À propos de la qualité des soins reçus, les répondants-e-s à l’enquête ont donné une décevante note de passage au CSSSG, soit 61% de taux de satisfaction. Plus précisément, nombre d’entre elles et eux se sont plaints de la qualité du geste médical posé par les médecins. Cette observation — déjà fort préoccupante — nous a semblé aller de pair avec les nombreuses doléances reçues sur les relations patient-e-s-médecins, les aptitudes relationnelles de ces dernier-ères-s étant souvent critiquées. Parfois, leur attitude peu obligeante a blessé et fragilisé des patient-e-s déjà vulnérabilisés par la maladie : les témoignages furent nombreux et troublants en ce sens. En effet, si plusieurs nous ont parlé de pratique médicale expéditive et de manque de suivi, d’autres sont allés jusqu’à exprimer un manque de confiance dans le diagnostic ou le traitement proposé, ou même un manque de confiance en leur médecin, pouvant mener à des relations tendues et peu productives.

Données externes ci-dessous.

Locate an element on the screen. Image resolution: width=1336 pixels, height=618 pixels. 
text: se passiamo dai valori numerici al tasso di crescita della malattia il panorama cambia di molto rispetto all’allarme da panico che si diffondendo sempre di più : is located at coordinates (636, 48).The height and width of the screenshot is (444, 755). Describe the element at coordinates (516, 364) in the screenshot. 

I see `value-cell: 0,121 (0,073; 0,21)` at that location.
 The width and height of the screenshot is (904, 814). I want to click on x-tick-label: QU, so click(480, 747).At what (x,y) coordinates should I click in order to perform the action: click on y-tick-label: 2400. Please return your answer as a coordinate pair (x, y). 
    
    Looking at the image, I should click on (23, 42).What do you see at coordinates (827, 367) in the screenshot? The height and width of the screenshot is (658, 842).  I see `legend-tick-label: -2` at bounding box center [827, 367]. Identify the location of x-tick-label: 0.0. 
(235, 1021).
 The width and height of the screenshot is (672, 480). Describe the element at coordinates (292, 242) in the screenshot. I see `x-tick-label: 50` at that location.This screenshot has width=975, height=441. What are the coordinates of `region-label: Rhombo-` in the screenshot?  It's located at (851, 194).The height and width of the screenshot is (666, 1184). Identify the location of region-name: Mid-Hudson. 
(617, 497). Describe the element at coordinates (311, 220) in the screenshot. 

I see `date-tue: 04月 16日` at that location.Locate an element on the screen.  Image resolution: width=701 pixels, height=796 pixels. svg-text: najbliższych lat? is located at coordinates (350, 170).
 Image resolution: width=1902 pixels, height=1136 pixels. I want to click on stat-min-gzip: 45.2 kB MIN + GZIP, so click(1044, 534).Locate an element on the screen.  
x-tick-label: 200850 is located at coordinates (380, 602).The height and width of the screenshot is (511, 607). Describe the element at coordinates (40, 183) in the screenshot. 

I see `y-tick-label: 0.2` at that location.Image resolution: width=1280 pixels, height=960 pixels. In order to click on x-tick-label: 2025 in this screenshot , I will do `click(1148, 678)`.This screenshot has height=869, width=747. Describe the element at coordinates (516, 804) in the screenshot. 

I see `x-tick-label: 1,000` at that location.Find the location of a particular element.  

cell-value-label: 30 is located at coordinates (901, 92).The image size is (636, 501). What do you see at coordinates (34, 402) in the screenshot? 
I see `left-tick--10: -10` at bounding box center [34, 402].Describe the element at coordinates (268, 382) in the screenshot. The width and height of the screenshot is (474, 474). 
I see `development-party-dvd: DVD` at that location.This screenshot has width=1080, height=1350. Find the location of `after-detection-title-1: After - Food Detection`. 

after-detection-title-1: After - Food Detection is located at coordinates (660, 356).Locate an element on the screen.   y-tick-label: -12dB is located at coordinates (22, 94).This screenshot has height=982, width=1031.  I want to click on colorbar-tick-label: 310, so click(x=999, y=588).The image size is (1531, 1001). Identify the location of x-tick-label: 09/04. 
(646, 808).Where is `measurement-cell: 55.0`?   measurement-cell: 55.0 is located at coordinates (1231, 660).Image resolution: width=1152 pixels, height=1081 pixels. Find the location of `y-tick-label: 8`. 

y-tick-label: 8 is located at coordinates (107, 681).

Est-ce que les difficultés d’accès couplées avec une satisfaction mitigée de la qualité des services de première ligne expliqueraient le nombre important de participant-e-s qui ont déclaré s’auto- médicamenter, ou avoir carrément abandonné leurs démarches pour obtenir des soins?
Voilà quelques-uns des principaux points que nous aura permis de soulever l’enquête sur l’accès aux soins de santé à Gatineau. Avec le recul, on peut constater que ce rapport, dont les constats témoignent d’autant d’outrages au droit à la santé subis par de très nombreux citoyen-ne-s de l’Outaouais, aura permis de mettre en lumière un enjeu souvent négligé à l’époque et encore aujourd’hui : celui de l’accès aux soins non couverts par la Régie de l’assurance maladie du Québec (RAMQ). À la suite de la parution du rapport, les membres d’Action santé Outaouais ont fait un enjeu prioritaire de l’accès aux soins dentaires pour les plus démuni-e-s. En effet, un comité pour l’accès aux soins dentaires fut créé par l’organisme et a impulsé une mobilisation d’intervenant-e-s institutionnels, communautaires et privés qui a abouti à la création d’une clinique dentaire pour les sans-abris et les plus démuni-e-s dans le Vieux-Hull.
[1] Schepper, (2018). Effets du retard de financement public sur les systèmes de santé et d’éducation postsecondaire en Outaouais. Institut de recherche et d’informations socioéconomiques.